With its Flightpath 2050 strategy, the European Commission has outlined a framework for the aviation industry to reduce emissions and fuel and energy consumption, requiring more efficient aircraft engines.
The ARIADNE project has created the basis for achieving the desired efficiency gains more quickly. Researchers combined years of flow data on intermediate turbine ducts with AI and machine learning.
This led to the development of a model that more quickly and efficiently tests the effect of changes to a wide range of geometric parameters on efficiency.
Intermediate turbine ducts offer optimization possibilities
“Intermediate turbine ducts are important components of aircraft engines,” explains Wolfgang Sanz, project manager at the Institute of Thermal Turbomachinery and Mechanical Dynamics at Graz University of Technology.
“They guide the flow between high-pressure and low-pressure turbines operating at different speeds. However, these intermediate ducts are very heavy, so they need to be as short, small and light as possible while achieving high efficiency. There is still a lot of optimization potential here.”

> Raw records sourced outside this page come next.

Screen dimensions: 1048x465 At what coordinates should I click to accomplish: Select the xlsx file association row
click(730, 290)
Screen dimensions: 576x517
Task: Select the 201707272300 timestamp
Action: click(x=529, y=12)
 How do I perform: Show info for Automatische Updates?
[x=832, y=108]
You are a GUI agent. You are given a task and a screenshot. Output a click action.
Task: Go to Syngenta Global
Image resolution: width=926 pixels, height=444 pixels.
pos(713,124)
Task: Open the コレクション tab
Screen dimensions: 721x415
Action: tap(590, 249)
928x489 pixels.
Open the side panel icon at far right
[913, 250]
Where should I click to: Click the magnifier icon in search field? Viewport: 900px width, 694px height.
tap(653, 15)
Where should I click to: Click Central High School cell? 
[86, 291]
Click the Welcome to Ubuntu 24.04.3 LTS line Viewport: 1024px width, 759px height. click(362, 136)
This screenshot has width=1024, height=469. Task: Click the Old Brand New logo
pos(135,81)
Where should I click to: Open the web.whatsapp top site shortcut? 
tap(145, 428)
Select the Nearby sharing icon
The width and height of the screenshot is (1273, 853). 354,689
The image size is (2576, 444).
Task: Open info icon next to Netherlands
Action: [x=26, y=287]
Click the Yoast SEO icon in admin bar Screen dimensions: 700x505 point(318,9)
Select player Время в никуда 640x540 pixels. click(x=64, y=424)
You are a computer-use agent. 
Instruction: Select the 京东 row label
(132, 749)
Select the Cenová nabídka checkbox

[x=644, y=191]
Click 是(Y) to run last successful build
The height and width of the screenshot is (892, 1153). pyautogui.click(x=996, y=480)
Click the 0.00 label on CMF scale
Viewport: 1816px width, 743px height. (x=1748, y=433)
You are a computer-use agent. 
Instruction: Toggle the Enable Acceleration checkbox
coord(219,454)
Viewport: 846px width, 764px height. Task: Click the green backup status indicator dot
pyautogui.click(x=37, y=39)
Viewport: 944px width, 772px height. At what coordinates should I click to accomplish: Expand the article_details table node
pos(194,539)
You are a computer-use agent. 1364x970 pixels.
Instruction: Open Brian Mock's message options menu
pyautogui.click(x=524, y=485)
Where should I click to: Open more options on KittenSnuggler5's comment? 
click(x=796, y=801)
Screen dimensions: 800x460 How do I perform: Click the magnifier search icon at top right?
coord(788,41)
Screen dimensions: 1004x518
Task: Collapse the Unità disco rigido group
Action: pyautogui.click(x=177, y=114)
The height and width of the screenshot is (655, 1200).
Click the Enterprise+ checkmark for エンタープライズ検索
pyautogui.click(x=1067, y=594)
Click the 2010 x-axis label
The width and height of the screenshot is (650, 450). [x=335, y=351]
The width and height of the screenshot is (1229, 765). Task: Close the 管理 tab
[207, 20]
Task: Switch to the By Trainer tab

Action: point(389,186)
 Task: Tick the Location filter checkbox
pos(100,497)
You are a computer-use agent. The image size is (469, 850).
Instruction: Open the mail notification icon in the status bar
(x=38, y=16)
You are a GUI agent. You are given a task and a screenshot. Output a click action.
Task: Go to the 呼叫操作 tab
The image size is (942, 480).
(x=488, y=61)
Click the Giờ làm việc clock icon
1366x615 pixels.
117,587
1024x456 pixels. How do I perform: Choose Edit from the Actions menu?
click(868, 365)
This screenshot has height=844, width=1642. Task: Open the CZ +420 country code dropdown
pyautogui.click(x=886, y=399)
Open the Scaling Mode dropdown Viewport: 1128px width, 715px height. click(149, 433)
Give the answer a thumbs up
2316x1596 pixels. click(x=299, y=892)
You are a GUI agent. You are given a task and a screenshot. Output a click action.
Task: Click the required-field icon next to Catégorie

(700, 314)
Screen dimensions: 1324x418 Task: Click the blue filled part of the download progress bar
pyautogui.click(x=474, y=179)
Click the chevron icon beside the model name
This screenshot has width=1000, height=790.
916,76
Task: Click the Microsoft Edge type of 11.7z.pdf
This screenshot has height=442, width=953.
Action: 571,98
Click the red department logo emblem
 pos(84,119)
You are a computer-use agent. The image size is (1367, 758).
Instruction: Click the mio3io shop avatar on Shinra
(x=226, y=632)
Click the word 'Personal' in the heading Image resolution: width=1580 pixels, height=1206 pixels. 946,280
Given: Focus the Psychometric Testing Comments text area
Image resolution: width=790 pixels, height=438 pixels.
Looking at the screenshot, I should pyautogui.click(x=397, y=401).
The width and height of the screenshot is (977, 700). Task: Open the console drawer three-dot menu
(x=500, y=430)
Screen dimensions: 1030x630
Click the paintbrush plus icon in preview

The institute has built an extensive database of measurement data and flow simulations based on original research in collaboration with prominent aircraft engine manufacturers.
To harness this treasure trove of information to optimize components and the engine as a whole, the team, in collaboration with Franz Wotawa’s research group at the Institute of Software Engineering and Artificial Intelligence at the Graz University of Technology, and two corporate partners, pursued three different AI-powered approaches.
Reduced order models are most likely to produce efficient aircraft engines.
Reduced-order models have proven to be the most successful because they search for similarities in the data and use only the most important common features for simulation.
This significantly speeds up the computation, performing several orders of magnitude faster than a full flow simulation. Although these models may come with some loss in accuracy, they can be linked to simulations to predict trends and identify potential optimizations.
Another advantage of the independently developed model is the ability to quickly recognize changes in the performance of an efficient aircraft engine when parameters such as the length of the transition duct change.
In contrast, surrogate models primarily rely on interpolation of existing data and therefore have certain limitations. Outside of the validated flow data, the database was too small and the results were inaccurate.
The project also investigated PINNs (Physics-Informed Neural Networks), which aim to integrate physical differential equations into neural networks.
However, further development is required before it can be used in practice to test more efficient aircraft models.
Next steps: 3D simulation development
The research team is already planning next steps, as the reduced-order model has so far only modeled the intermediate turbine duct in two dimensions.
The extensive database of turbine ducts and low-order models developed in this project will be made available online to other research groups to work on three-dimensional simulation models of aircraft engines.
But for Sanz, leveraging machine learning is already opening up new approaches.
“The results of our machine learning approach allowed us to recognize dependencies and trends that we would never have considered otherwise,” he concluded.